Depuis un an, Romain Grosjean a régulièrement des problèmes avec
les freins de sa Haas. Ils n'ont pas toujours eu un comportement
constant, ce qui mine sa confiance au volant. Dans son pilotage,
l'un des éléments les plus importants est de pouvoir parfaitement
anticiper le comportement de la monoplace.
« On veut savoir ce qu’il va se passer, » souligne Grosjean.
« En fait, on veut savoir si ce à quoi on s’attend sera ce
qu’on aura quand on fait quelque chose. Quand on à ça, je ne dirais
pas que c’est facile d’être rapide, mais ça va beaucoup plus vite.
Par exemple, si on entre dans un virage un peu trop vite, on aura
un peu de survirage, mais si c’est la même chose à chaque tour, on
peut essayer de trouver la bonne limite et la bonne approche, et
avoir confiance dans la voiture, pour qu’elle n'ait pas une
réaction folle. Si à un tour on a du sous-virage, qu’au tour
suivant on essaie de le compenser mais qu’on a un énorme survirage,
ça va empirer les choses. On veut vraiment avoir ce qu’on
attend. »
Kevin Magnussen trouve surtout cette confiance vient avec une
monoplace stable : « En général, la plupart des pilotes ont
les mêmes besoins, » estime-t-il. « Certains pilotes
aiment un peu plus ou un peu mois de choses comme le sous-virage ou
le survirage.
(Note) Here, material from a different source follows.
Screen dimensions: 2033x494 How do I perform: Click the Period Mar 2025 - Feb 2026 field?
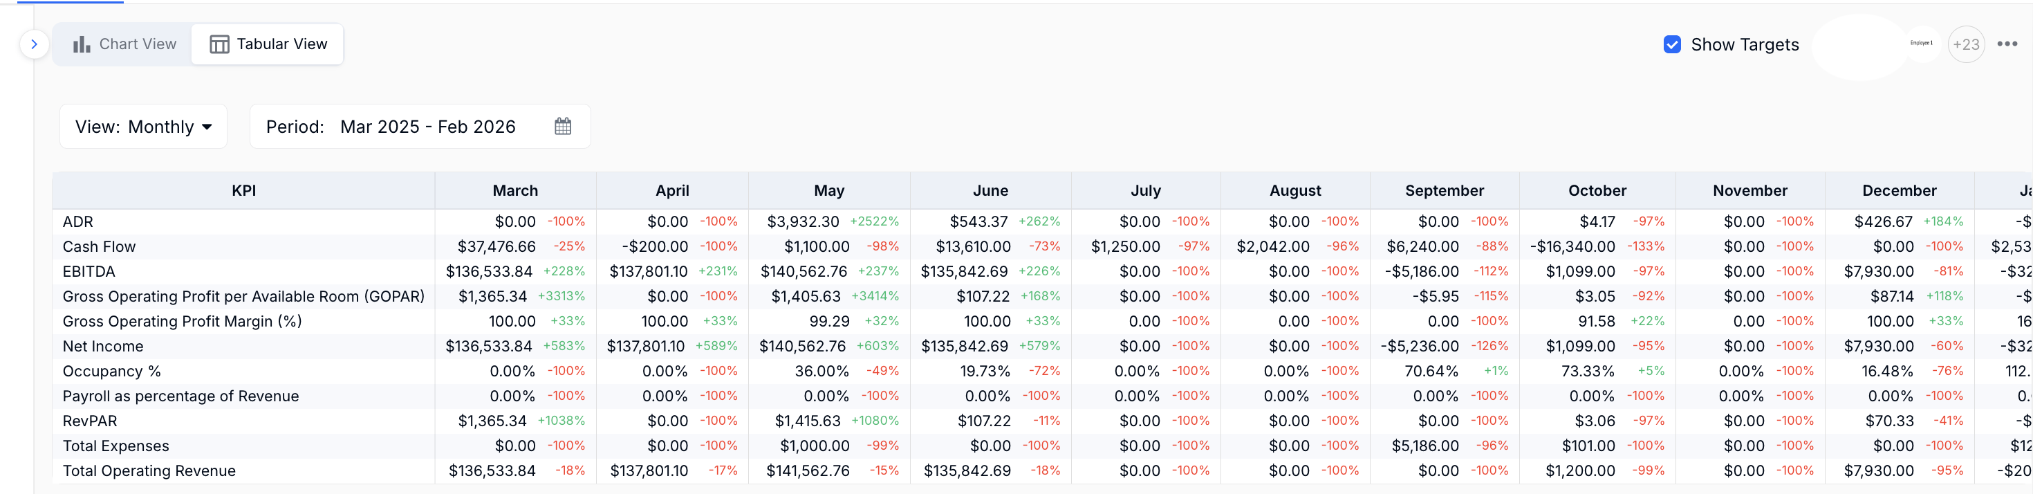coord(420,127)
En général, on veut de l’adhérence, mais ensuite on
veut de la stabilité, pour pouvoir attaquer et freiner plus tard
afin de garder de la vitesse en courbe et mettre la puissance plus
tôt. La plupart de ces éléments nécessitent un bon arrière.
Evidemment, si on ne peut pas tourner, si on a trop d’adhérence à
mi-courbe pour tourner, ce n’est pas bon non plus. Donc il faut
aussi une bonne adhérence à l’avant. Neuf fois sur 10, on se
retrouve à dire que la voiture est instable en entrée de courbe,
qu’elle a du sous-virage en milieu de courbe et qu’elle survire à
la sortie. »
Les réglages sont surtout des ajustements
Pour trouver cette confiance, les pilotes doivent trouver les
bons réglages. Ce travail se fait surtout le vendredi, avec des
relais courts puis des relais longs. La dernière séance, le samedi
matin, est consacrée à des ajustements, et peu de changements sont
possibles après les qualifications, puisque les monoplaces sont
sous régime de parc fermé. Concrètement, les changements de
réglages sont plus de petits ajustements qui peuvent avoir de
grosses conséquences. Romain Grosjean attache une grande importance
à ce travail.
« Il se passe beaucoup de choses après une journée difficile,
ou quand la voiture n’est pas vraiment comme on le veut, »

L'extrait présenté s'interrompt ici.